Fix Delta to Iceberg not working on column mapping enabled Delta source table #766

xr-chen · 2025-12-09T13:53:32Z

Important Read

Close Delta table to Iceberg doesn't work on column mapping enabled Delta source table #765

What is the purpose of the pull request

Currently, a column mapping enabled Delta table with array/map columns can't be converted into an Iceberg table using xTable because

Delta doesn't generate field IDs for elements within an array column, or key & value within a map column
For elements in an array column or key & value in a map column, IDs generated by the variable fieIdIdTrack are already used in the schema, which violates the field ID requirements of Iceberg's NestFiled type.

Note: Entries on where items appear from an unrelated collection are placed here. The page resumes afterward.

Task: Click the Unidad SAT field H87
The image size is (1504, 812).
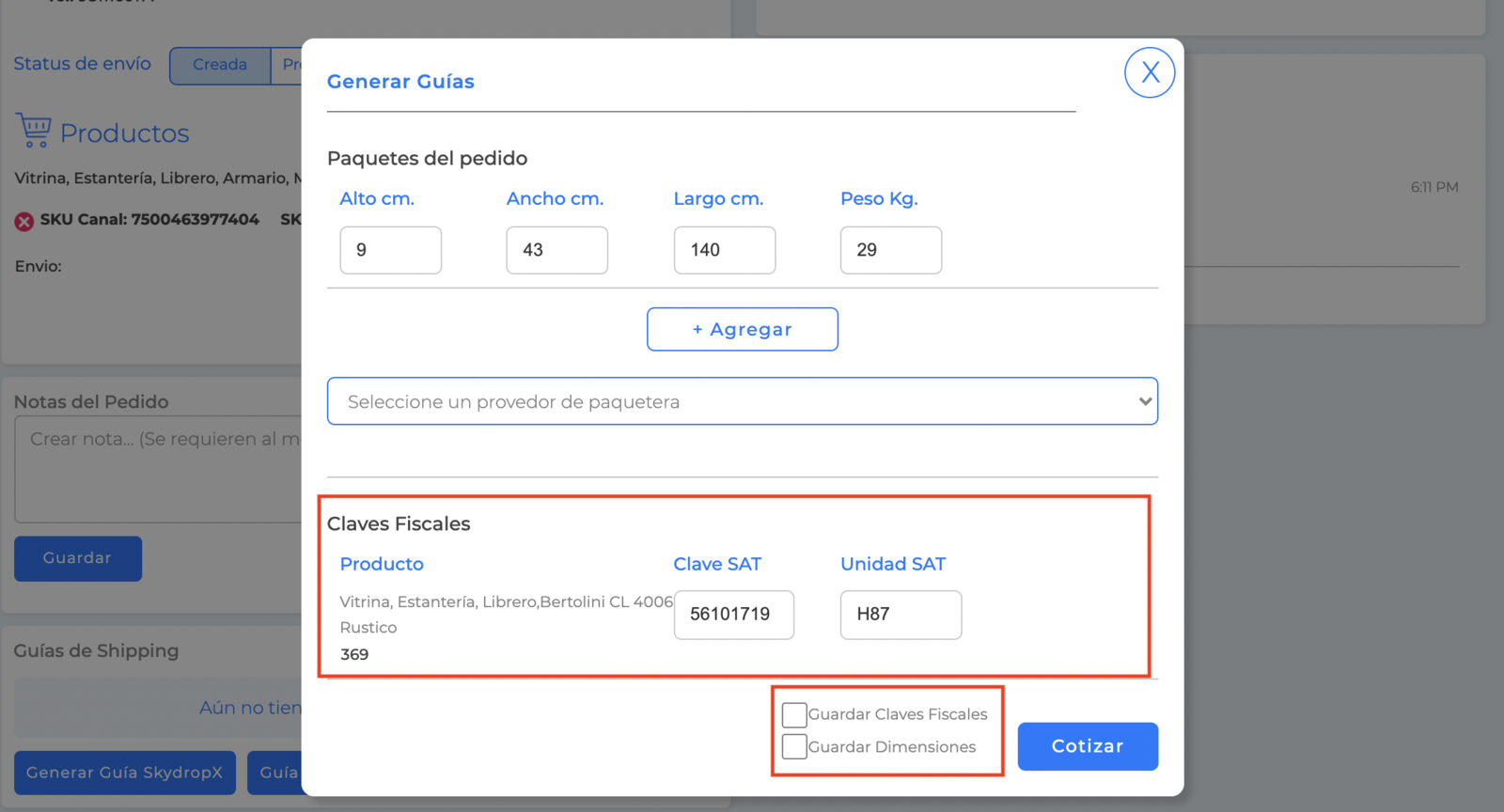Action: (901, 615)
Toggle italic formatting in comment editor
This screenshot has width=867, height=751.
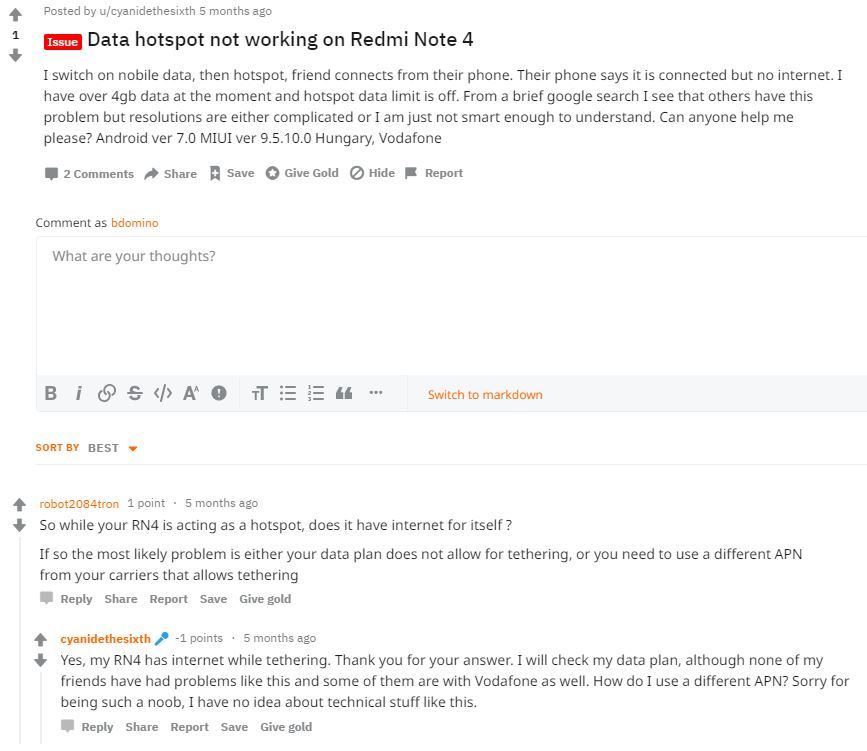coord(78,394)
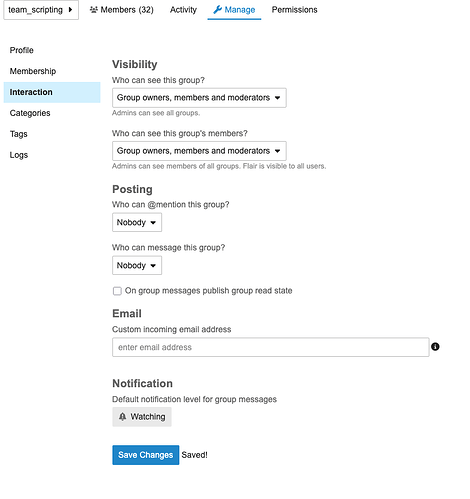Go to Members (32) tab
The width and height of the screenshot is (470, 499).
[x=122, y=10]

For example, the schema of a Delta table with a string column name and an array column scores would look like:

{
    "type": "struct",
    "fields": [
        {
            "name": "name",
            "type": "string",
            "nullable": true,
            "metadata": {
                "delta.columnMapping.id": 1,
                "delta.columnMapping.physicalName": "name"
            }
        },
        {
            "name": "scores",
            "type": {
                "type": "array",
                "elementType": "long",
                "containsNull": true
            },
            "nullable": true,
            "metadata": {
                "delta.columnMapping.id": 2,
                "delta.columnMapping.physicalName": "scores"
            }
        }
    ]
}

In the above schema, there wasn't a delta.columnMapping.id for elements in the array column. Similarly, map columns don't have field IDs for their key value.

  "type": "struct",
  "fields": [
    {
      "name": "name",
      "type": "string",
      "nullable": true,
      "metadata": {
        "delta.columnMapping.id": 1,
        "delta.columnMapping.physicalName": "name"
      }
    },
    {
      "name": "properties",
      "type": {
        "type": "map",
        "keyType": "string",
        "valueType": "string",
        "valueContainsNull": true
      },
      "nullable": true,
      "metadata": {
        "delta.columnMapping.id": 2,
        "delta.columnMapping.physicalName": "properties"
      }
    }
  ]
}

Brief change log

Update the fieldIdTracker variable to be the latest field ID every time we get a field ID either from the source table schema or from fieldIdTracker itself, such that fieldIdTracker won't return any ID already in the source table schema.

Verify this pull request

Added testToIcebergWithPartialFieldIdsSet to verify the change.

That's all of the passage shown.